Tarifflucht in Deutschland: Weiße Flecken des Systems
Die Zahl der verbindlichen Tarifverträge ist seit 2014 rückläufig. Das damals eingeführte Gesetz zur Stärkung der Tarifautonomie hat also nicht geholfen.
Mit dem Gesetz zur Stärkung der Tarifautonomie führte die große Koalition nicht nur den Mindestlohn ein, sondern erleichterte auch die Bedingungen dafür, dass nicht tarifgebundene Betriebe Tariflöhne zahlen müssen. Das Arbeitsministerium kann Tarifverträge seitdem leichter für allgemeinverbindlich erklären. Zuvor mussten mindestens 50 Prozent der Beschäftigten einer Branche bereits Tariflöhne erhalten. Seitdem kann die Allgemeinverbindlichkeit erklärt werden, wenn es „im öffentlichen Interesse geboten erscheint“.
Grünen-Politikerin Müller-Gemmeke bezeichnete das Gesetz am Montag als „Fehlschlag“. Die Bundesregierung habe es nicht geschafft, die Tarifbindung zu stärken, die „weißen Flecken des Tarifsystems“ würden immer größer.

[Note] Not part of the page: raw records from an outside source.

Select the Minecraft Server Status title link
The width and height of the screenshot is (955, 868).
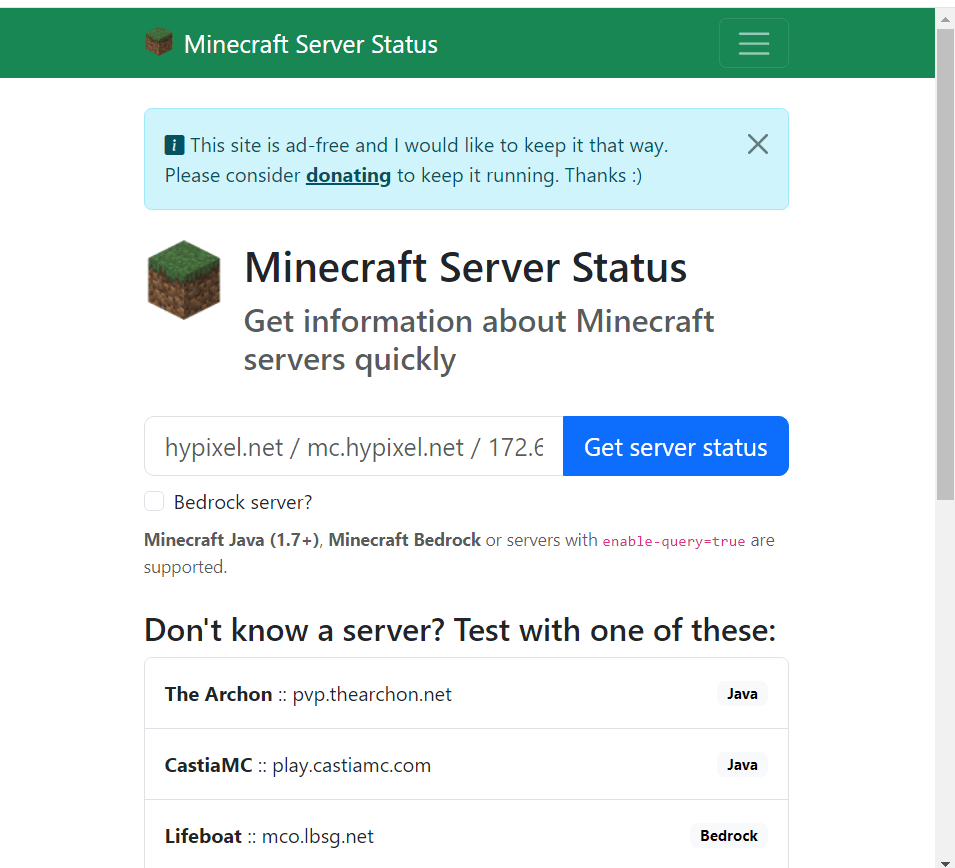(310, 44)
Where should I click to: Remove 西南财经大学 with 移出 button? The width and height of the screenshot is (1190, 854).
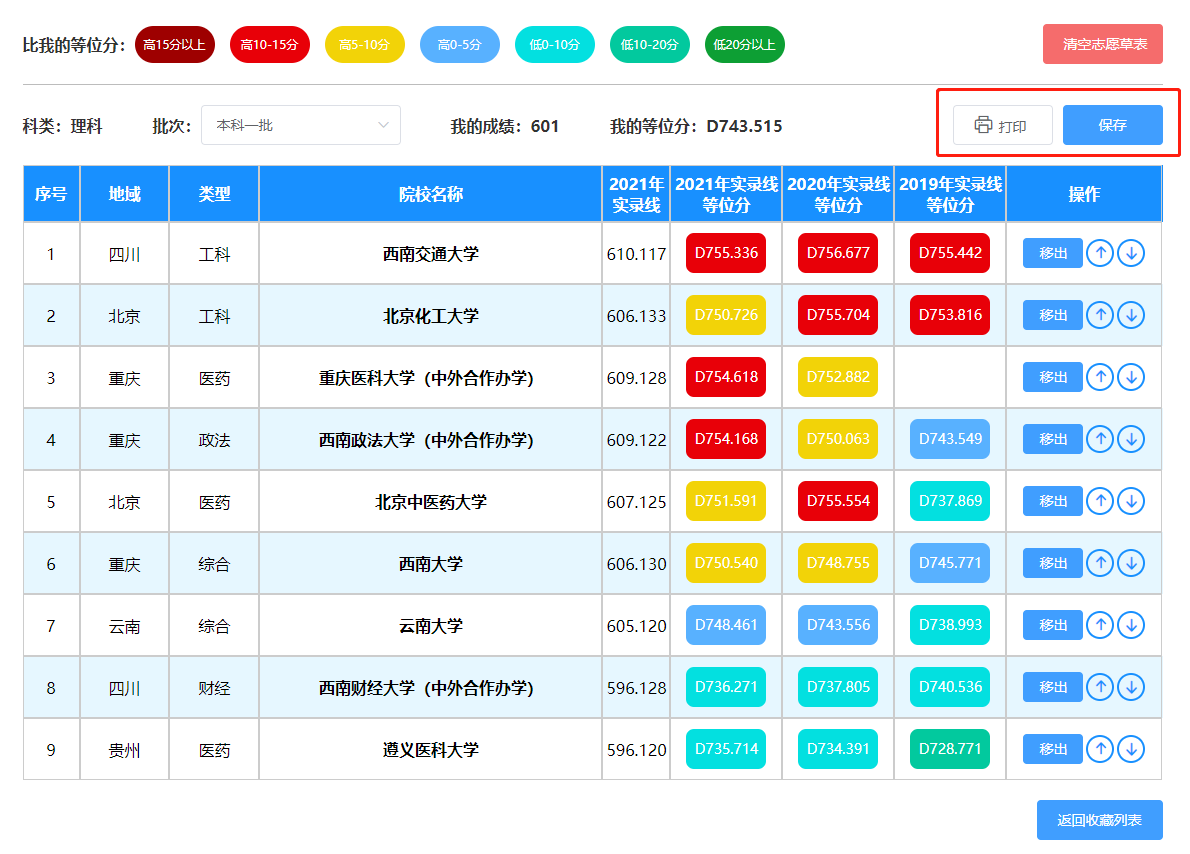pos(1053,687)
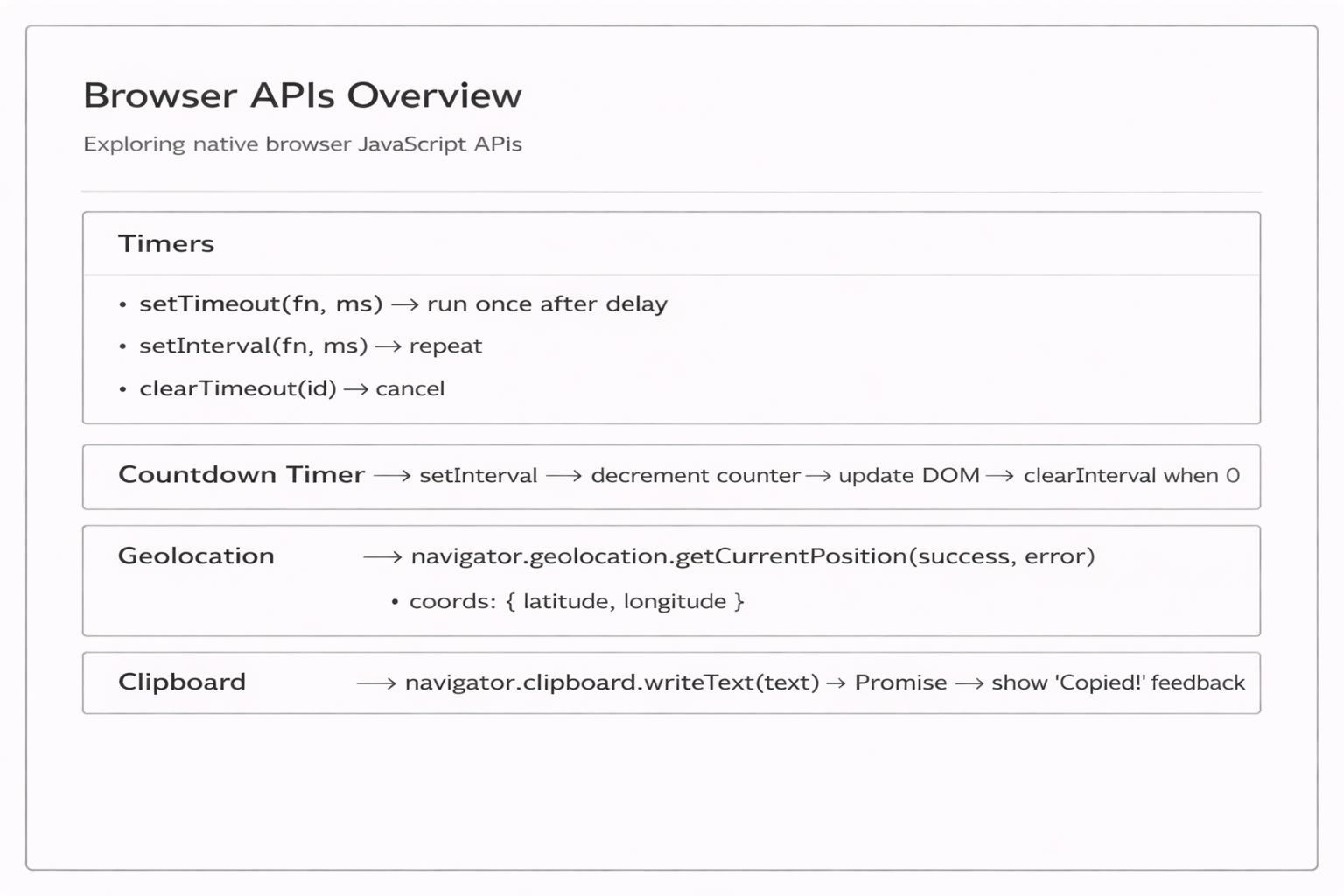This screenshot has width=1344, height=896.
Task: Select 'setInterval' step in Countdown Timer row
Action: [x=479, y=475]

Grund dafür sei die Veto-Möglichkeit der Spitzenorganisationen im Tarifausschuss.
Der Tarifausschuss muss zustimmen, wenn das Arbeitsministerium einen Tarifvertrag für alle Unternehmen in einer Branche verbindlich machen will. So könnten Arbeitgeber jederzeit ihr Veto gegen Tarifverträge einlegen, kritisierte die Grünen-Politikerin. Sie forderte die Bundesregierung dazu auf, die Veto-Option für die Vertreter der Spitzenverbände abzuschaffen.
Auch die Industriegewerkschaft Bergbau, Chemie, Energie übte Kritik an der wachsenden Tarifflucht. Der Landesbezirksleiter für Hessen und Thüringen Volker Weber bezeichnete sie am Samstag in Wiesbaden als „Krebsgeschwür“. Unternehmen, die keine Tariflöhne zahlten, handelten verantwortungslos und würden „unsere Wirtschafts- und Sozialordnung von innen her zerfressen“. Wer die Mitbestimmungskultur in der deutschen Wirtschaft aufs Spiel setze, „setzt auch den Wohlstand aufs Spiel“, erklärte Weber.